**Records provided**
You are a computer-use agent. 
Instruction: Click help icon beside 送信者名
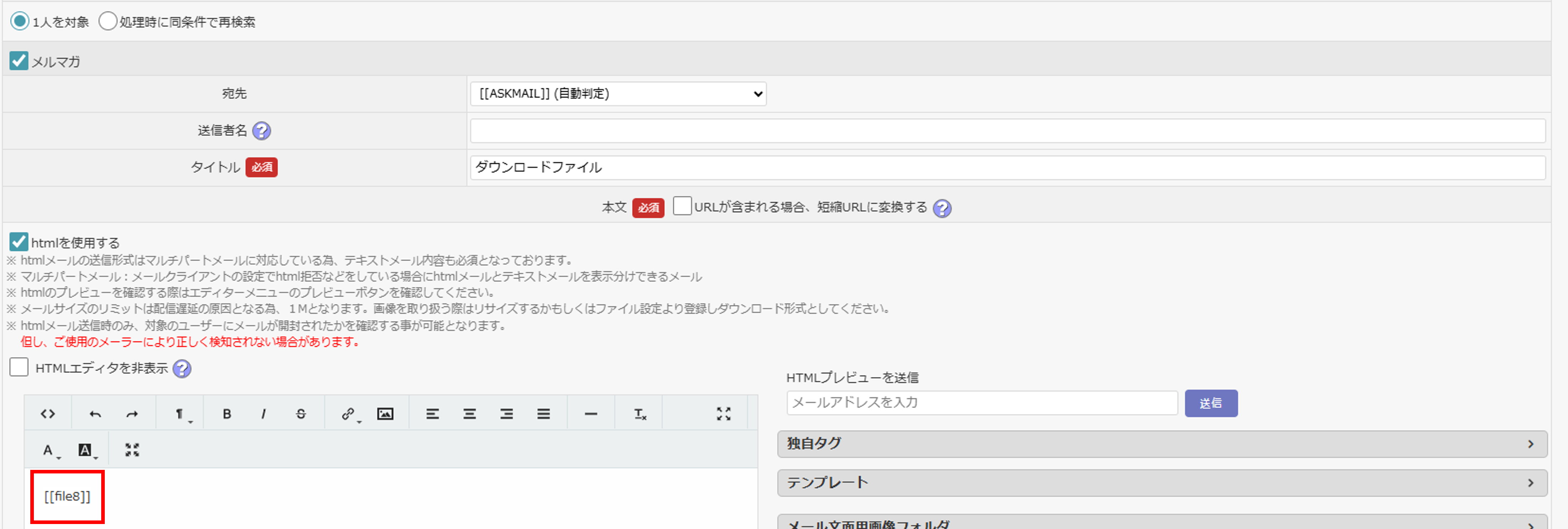point(262,131)
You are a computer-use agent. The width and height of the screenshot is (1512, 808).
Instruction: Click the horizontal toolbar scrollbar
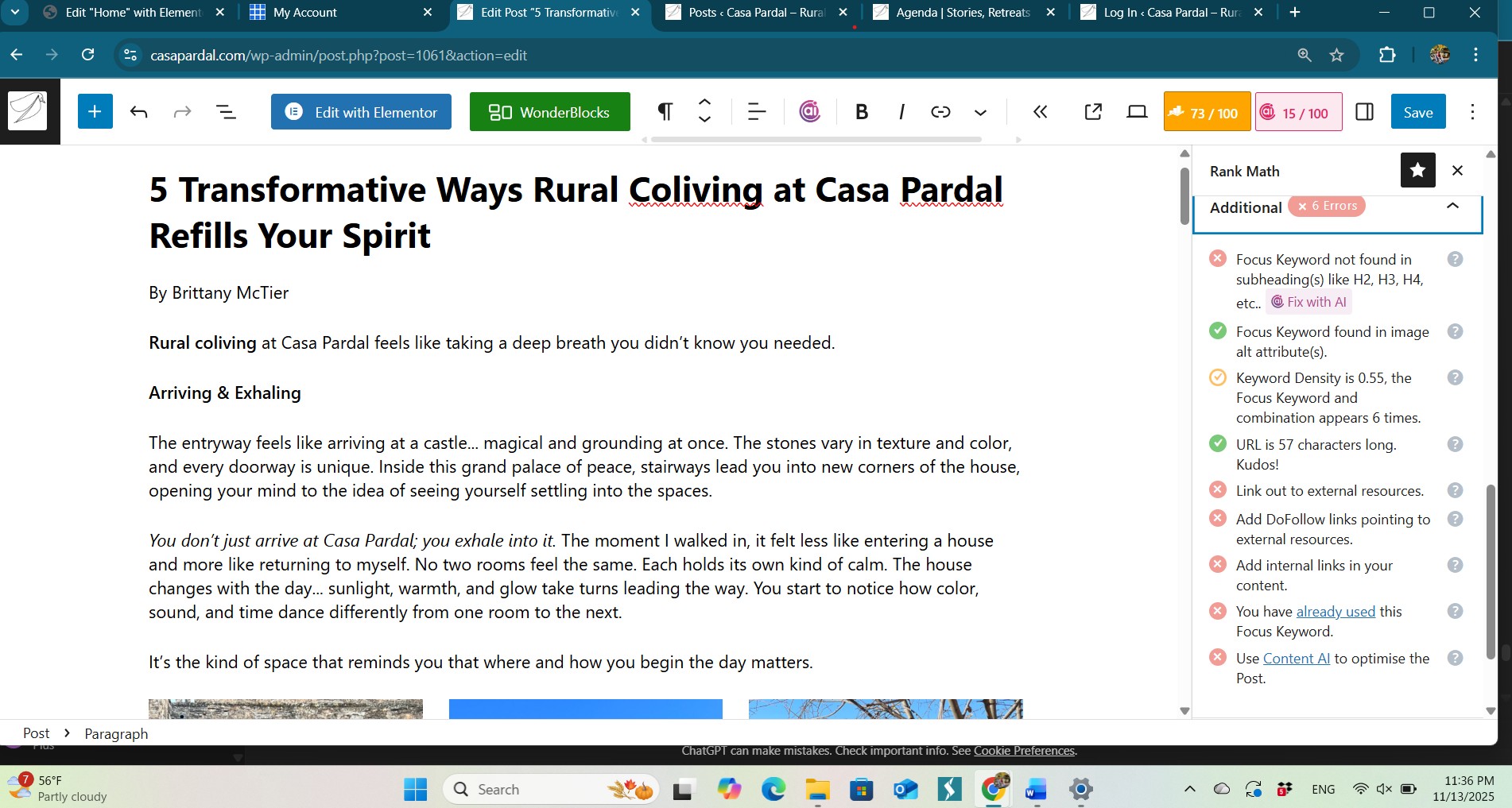click(x=816, y=140)
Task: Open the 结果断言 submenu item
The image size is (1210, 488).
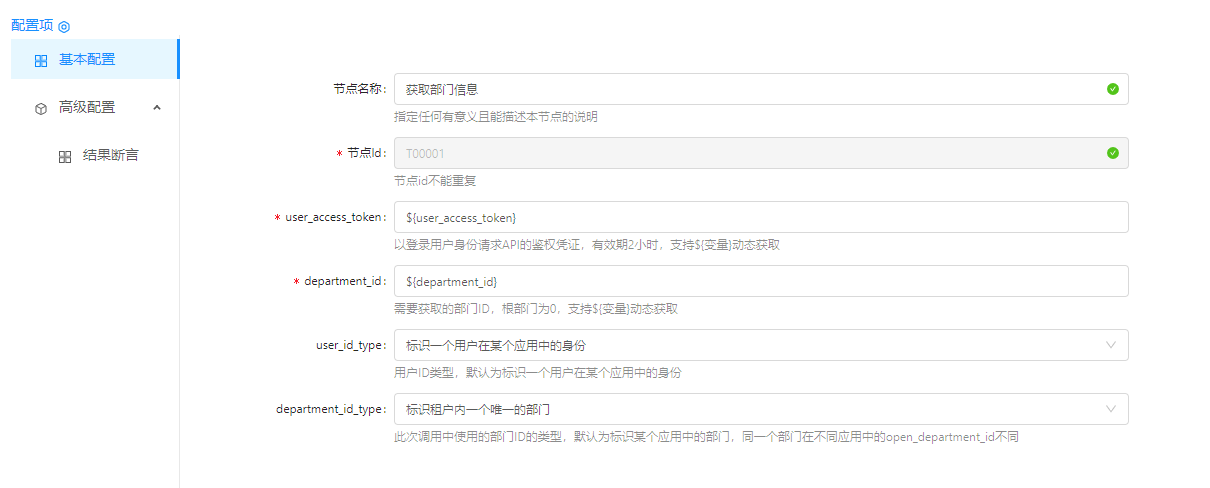Action: pos(110,155)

**Exercise goal**
Please give the material above again with "computer-use agent" renamed to "screen-control agent" wherever it occurs, changing nothing else. Leave the pictures out.

**Solution**
You are a screen-control agent. 
Instruction: Click help icon beside 送信者名
point(262,131)
You are a screen-control agent. The width and height of the screenshot is (1512, 808).
Instruction: Click the horizontal toolbar scrollbar
click(x=816, y=140)
Task: Open the 结果断言 submenu item
The image size is (1210, 488).
Action: pos(110,155)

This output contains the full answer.